──────── RECORDS TO USE

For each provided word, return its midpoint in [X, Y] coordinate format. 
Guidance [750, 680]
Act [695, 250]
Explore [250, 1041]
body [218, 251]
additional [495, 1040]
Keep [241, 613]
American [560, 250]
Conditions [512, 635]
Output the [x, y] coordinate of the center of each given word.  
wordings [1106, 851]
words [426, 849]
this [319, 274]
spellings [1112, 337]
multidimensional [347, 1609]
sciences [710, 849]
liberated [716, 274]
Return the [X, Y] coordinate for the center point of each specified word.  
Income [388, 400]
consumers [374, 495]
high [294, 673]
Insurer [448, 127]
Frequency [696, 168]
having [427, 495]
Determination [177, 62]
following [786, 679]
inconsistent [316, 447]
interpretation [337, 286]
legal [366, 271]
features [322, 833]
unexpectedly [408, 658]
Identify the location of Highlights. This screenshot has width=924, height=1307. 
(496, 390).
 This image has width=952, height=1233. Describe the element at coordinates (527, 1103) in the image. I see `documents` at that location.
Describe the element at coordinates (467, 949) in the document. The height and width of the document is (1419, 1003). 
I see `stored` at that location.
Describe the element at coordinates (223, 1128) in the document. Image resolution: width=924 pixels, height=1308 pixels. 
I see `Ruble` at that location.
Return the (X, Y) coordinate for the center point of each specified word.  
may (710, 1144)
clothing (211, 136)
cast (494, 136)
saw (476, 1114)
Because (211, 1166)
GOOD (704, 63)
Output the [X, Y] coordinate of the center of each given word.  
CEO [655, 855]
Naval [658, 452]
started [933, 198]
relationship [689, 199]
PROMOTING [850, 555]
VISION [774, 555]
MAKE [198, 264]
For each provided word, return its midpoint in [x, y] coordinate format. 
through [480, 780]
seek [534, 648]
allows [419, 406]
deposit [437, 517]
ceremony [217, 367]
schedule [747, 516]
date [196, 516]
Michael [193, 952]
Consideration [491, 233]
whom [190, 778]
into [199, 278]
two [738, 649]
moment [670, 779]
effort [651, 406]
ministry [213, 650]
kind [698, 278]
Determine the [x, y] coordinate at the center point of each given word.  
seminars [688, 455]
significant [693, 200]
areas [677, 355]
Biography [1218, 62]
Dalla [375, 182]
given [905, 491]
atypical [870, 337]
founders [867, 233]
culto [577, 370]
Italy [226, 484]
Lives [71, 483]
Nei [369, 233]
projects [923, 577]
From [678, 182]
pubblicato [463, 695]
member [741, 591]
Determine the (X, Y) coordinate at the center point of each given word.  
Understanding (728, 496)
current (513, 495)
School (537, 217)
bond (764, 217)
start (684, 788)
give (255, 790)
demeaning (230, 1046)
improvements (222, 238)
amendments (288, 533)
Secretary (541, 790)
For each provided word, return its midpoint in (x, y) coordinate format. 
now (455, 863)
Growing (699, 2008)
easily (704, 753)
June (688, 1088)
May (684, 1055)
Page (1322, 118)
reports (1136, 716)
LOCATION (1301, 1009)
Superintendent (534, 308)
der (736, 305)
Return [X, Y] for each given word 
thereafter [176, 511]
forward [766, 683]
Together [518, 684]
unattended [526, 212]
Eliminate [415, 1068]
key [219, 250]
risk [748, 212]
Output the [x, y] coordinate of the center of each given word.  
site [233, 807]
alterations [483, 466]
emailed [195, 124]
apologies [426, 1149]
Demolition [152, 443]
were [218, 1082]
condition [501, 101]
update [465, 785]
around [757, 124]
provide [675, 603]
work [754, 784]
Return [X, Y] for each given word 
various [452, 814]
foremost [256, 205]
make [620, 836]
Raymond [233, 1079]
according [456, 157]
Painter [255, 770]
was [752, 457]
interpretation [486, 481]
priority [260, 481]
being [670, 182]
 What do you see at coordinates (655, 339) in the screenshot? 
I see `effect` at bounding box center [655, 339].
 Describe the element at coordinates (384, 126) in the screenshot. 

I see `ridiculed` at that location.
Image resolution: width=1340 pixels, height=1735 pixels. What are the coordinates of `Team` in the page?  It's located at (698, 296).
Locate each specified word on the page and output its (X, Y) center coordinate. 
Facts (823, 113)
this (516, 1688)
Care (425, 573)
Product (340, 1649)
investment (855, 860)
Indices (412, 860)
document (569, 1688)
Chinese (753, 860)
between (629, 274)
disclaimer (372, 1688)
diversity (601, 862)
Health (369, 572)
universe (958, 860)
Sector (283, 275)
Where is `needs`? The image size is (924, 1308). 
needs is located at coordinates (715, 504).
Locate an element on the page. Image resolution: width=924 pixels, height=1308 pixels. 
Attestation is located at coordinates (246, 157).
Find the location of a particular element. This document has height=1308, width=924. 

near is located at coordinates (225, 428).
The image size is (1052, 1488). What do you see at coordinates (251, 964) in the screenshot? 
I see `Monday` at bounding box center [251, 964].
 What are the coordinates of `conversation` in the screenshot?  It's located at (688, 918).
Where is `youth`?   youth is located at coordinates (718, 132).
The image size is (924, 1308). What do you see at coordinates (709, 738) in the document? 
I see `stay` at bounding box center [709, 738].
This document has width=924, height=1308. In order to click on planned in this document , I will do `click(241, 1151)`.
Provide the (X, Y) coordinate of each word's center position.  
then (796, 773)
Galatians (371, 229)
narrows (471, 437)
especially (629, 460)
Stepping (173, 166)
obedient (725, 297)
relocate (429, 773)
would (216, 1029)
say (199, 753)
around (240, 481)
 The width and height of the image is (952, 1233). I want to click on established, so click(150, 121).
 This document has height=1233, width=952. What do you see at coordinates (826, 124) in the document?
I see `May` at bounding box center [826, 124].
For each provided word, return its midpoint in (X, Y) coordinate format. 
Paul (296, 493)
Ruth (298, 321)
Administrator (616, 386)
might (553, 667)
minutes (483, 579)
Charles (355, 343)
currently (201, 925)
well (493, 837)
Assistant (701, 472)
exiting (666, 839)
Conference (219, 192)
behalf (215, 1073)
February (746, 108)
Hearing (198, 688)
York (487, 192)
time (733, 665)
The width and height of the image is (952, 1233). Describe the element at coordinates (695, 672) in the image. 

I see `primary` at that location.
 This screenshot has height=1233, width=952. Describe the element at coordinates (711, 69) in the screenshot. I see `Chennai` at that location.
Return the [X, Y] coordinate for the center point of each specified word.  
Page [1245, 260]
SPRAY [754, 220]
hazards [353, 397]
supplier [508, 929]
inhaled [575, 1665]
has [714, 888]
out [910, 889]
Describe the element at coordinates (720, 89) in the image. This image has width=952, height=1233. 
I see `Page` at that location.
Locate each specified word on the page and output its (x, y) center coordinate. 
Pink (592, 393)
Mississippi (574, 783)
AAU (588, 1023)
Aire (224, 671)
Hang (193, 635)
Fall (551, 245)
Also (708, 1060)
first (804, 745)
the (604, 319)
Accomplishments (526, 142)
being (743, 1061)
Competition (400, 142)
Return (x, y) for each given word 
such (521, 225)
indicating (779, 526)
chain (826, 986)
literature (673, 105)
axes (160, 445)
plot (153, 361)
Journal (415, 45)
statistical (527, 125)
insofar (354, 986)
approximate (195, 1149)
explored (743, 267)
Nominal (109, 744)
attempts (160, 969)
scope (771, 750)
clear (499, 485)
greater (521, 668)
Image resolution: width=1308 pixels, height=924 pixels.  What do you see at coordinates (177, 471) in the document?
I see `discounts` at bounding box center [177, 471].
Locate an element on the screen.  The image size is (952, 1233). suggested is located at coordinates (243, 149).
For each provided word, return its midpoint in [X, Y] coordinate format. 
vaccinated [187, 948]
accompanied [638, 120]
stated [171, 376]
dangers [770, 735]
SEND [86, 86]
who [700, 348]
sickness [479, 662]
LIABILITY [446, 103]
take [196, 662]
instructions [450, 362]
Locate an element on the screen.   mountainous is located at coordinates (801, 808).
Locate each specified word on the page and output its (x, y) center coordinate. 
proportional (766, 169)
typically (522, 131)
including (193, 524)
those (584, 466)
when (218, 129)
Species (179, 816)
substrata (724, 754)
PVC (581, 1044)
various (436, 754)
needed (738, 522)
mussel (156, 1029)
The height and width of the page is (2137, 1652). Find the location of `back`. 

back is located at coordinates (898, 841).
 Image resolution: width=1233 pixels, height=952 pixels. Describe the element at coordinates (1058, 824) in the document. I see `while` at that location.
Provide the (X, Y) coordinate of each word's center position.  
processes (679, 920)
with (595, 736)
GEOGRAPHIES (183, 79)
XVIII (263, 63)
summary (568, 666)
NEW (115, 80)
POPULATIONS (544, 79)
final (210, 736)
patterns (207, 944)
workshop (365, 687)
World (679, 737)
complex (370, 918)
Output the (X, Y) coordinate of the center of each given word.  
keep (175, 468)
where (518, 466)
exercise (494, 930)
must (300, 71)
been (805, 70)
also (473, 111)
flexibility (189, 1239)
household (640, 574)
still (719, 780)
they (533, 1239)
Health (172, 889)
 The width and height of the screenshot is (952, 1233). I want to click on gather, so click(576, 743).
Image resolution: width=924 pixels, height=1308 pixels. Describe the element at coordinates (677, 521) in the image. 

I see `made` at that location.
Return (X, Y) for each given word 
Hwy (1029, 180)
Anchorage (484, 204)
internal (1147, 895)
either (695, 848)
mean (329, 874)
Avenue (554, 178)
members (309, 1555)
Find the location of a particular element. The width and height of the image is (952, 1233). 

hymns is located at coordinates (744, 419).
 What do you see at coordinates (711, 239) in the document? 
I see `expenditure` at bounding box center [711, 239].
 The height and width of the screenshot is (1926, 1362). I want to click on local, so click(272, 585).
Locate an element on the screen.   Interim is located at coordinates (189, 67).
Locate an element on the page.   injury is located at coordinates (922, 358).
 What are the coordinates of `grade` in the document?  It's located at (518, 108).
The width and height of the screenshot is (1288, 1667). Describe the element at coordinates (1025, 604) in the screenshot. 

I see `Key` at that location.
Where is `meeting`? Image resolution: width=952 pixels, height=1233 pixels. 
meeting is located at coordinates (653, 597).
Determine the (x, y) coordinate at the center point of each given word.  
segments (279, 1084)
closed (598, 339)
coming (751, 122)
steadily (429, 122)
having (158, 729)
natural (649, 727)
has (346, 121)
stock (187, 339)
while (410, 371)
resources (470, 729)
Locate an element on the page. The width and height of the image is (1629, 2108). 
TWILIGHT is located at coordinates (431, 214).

────────────────

Reproduce verbatim the rows from the line containing "forward [766, 683]" through the line containing "Image resolution: width=1340", inclusive.

▶ **COMPLETE OUTPUT**
forward [766, 683]
Together [518, 684]
unattended [526, 212]
Eliminate [415, 1068]
key [219, 250]
risk [748, 212]
Output the [x, y] coordinate of the center of each given word.  
site [233, 807]
alterations [483, 466]
emailed [195, 124]
apologies [426, 1149]
Demolition [152, 443]
were [218, 1082]
condition [501, 101]
update [465, 785]
around [757, 124]
provide [675, 603]
work [754, 784]
Return [X, Y] for each given word 
various [452, 814]
foremost [256, 205]
make [620, 836]
Raymond [233, 1079]
according [456, 157]
Painter [255, 770]
was [752, 457]
interpretation [486, 481]
priority [260, 481]
being [670, 182]
 What do you see at coordinates (655, 339) in the screenshot? 
I see `effect` at bounding box center [655, 339].
 Describe the element at coordinates (384, 126) in the screenshot. 

I see `ridiculed` at that location.
Image resolution: width=1340 pixels, height=1735 pixels. What are the coordinates of `Team` in the page?  It's located at (698, 296).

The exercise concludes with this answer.